Now everything is running smoothly:

=# select new_order('goodguy', 100.0);
 new_order 
-----------
         1
(1 row)

=# select new_order('badguy', 100.0);
ERROR:  person has been blacklisted

But something's wrong with the blacklist table: it doesn't tell you who blacklisted the person or why.  You also happen to know that you added all of the existing people on the blacklist, so you want to have them reflect that.  You run the following ALTER TABLEs:

ALTER TABLE blacklist
  ADD COLUMN reason text,
  -- use DEFAULT to assign values to existing rows
  ADD COLUMN blacklisted_by text
    NOT NULL DEFAULT 'you';

-- and then drop it
ALTER TABLE blacklist
  ALTER COLUMN blacklisted_by
    DROP DEFAULT;

And everything seems to be working nicely.  However, a few days later you realize that "badguy" stole all your money by getting through a couple of fake orders.  How did that happen?

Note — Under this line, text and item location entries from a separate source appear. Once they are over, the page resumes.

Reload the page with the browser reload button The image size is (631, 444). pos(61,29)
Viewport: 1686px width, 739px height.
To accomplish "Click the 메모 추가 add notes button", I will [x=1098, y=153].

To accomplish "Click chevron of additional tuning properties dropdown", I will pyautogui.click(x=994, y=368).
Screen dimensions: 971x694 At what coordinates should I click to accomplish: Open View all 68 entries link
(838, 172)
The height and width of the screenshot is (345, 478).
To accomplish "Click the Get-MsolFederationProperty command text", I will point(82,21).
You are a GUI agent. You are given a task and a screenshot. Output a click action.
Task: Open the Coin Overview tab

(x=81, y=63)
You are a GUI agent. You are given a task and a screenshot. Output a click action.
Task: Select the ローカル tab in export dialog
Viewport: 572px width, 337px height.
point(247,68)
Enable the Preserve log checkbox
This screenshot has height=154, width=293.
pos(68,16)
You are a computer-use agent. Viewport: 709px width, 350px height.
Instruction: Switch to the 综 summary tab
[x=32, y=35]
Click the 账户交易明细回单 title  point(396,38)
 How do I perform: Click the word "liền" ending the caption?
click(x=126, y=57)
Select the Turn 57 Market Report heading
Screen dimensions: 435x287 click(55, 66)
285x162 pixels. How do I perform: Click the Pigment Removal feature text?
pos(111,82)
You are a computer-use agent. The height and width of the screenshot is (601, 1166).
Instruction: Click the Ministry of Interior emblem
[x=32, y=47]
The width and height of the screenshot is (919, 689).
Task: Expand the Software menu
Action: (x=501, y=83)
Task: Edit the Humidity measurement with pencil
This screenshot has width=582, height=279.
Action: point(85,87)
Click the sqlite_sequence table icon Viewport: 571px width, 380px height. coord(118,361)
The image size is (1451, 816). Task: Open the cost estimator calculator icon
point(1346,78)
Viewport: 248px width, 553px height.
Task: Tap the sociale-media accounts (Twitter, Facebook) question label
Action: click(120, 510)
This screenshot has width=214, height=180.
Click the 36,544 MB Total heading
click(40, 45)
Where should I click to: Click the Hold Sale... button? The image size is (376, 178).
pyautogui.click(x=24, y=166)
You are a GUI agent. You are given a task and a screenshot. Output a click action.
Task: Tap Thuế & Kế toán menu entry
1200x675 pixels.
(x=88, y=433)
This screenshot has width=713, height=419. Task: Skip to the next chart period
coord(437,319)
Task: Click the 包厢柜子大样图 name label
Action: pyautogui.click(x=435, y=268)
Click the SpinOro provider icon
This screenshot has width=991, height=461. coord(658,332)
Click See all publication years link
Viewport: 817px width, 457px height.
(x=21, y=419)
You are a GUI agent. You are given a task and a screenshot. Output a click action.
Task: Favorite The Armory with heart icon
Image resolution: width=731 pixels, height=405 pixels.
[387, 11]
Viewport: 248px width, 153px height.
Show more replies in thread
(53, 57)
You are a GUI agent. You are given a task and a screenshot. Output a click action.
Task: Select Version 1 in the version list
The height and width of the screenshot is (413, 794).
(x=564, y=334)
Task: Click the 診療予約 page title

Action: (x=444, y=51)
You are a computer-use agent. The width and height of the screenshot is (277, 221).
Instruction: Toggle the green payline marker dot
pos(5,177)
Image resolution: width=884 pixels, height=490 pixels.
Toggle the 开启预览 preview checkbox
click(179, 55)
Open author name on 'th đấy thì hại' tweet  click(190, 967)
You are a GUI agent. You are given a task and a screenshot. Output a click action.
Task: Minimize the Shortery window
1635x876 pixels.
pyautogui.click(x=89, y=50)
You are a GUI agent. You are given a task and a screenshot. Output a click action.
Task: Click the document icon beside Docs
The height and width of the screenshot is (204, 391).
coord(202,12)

The answer is a bit complicated, but the gist of it is that if a STABLE function accesses the table for the first time in a transaction while a table-rewriting operation (such as the ALTER TABLE we used) is going on concurrently, it will see an empty table, instead of either the old or the new version of the data.  is_blacklisted() returned FALSE because of this, and "badguy" happened to be able to create an order.  This caveat applies to ALL SERIALIZATION MODES; not even READ COMMITTED users are safe.  However, SQL language functions don't seem to have this problem in more recent versions of postgres.

This really questions the safety of table-rewriting operations in an application heavy on PL/PgSQL (or some other procedural languages).  I know we're banning them internally.